**Task to carry out:** Please begin with the line containing "Click the lock icon beside kahoot.it" and reproduce each line exactly until the records below end, without any pictures.

★ ★ ★ ★ ★ ★ ★

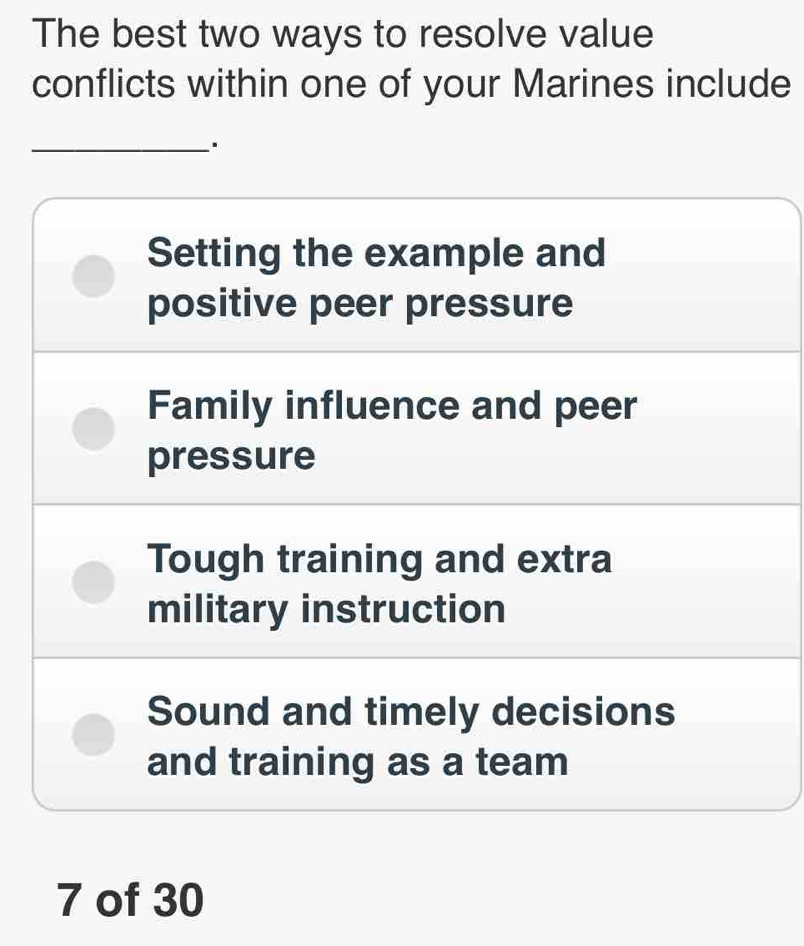
Task: Click the 'Setting the example and' answer text
Action: click(376, 253)
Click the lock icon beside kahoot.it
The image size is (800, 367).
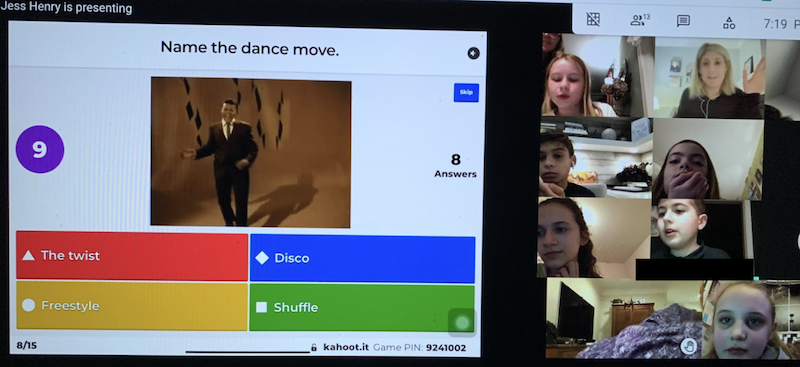314,348

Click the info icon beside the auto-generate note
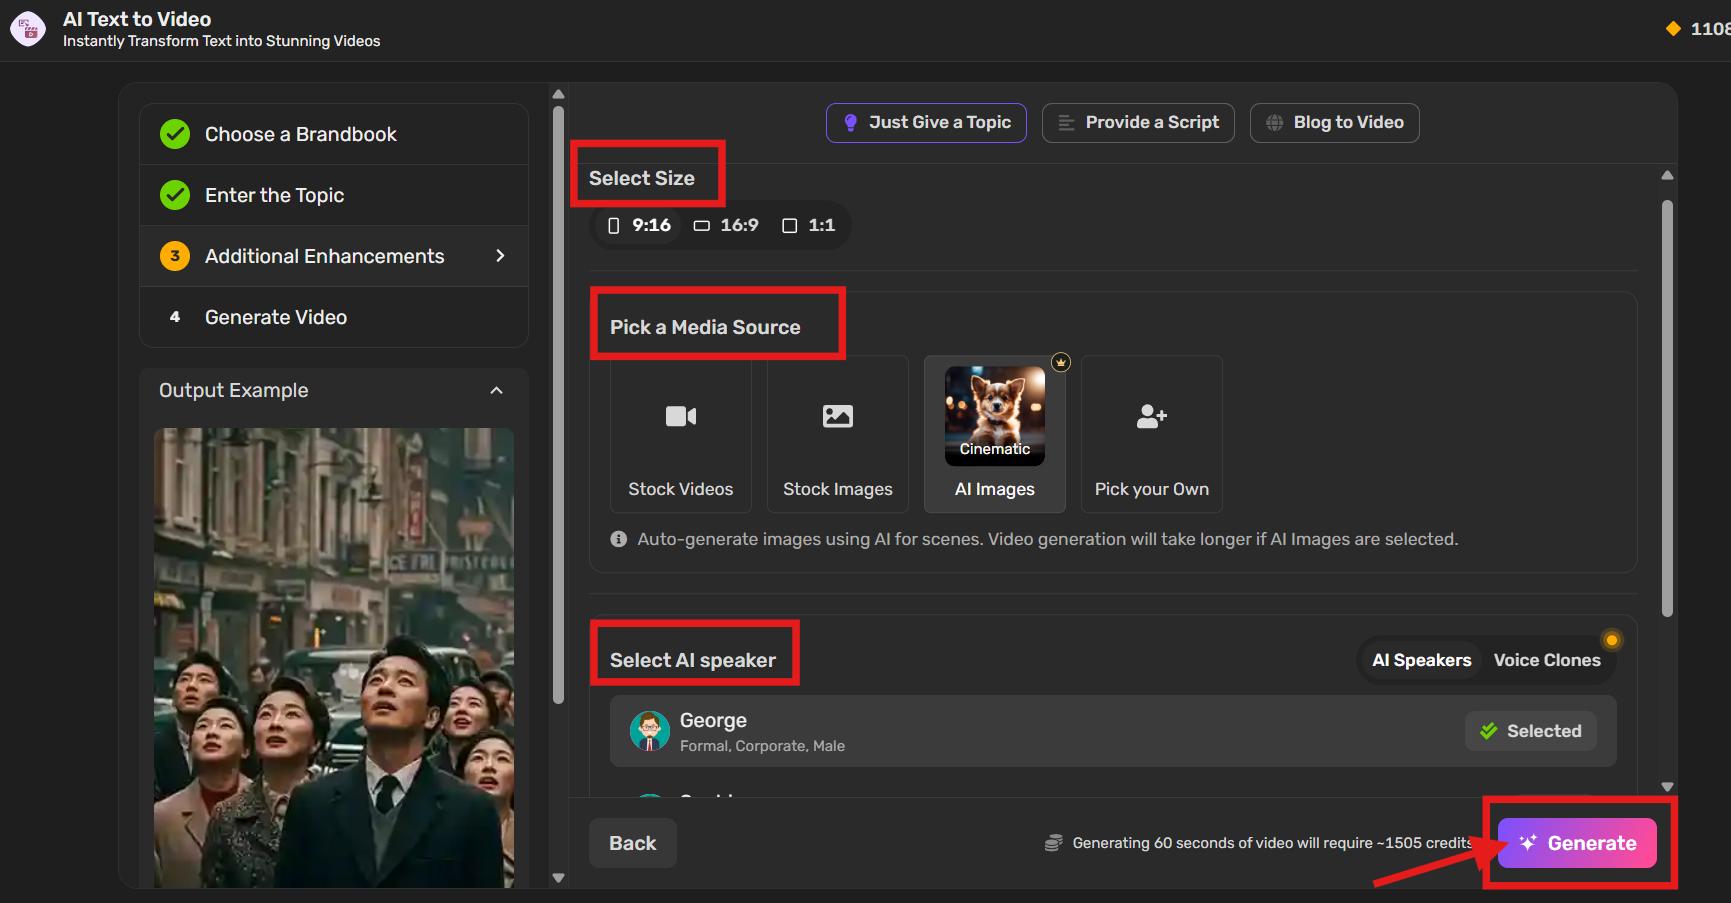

★ ★ ★ ★ ★ ★ ★

**Solution to this task:**
Click the lock icon beside kahoot.it
The image size is (800, 367).
314,348

Click the info icon beside the auto-generate note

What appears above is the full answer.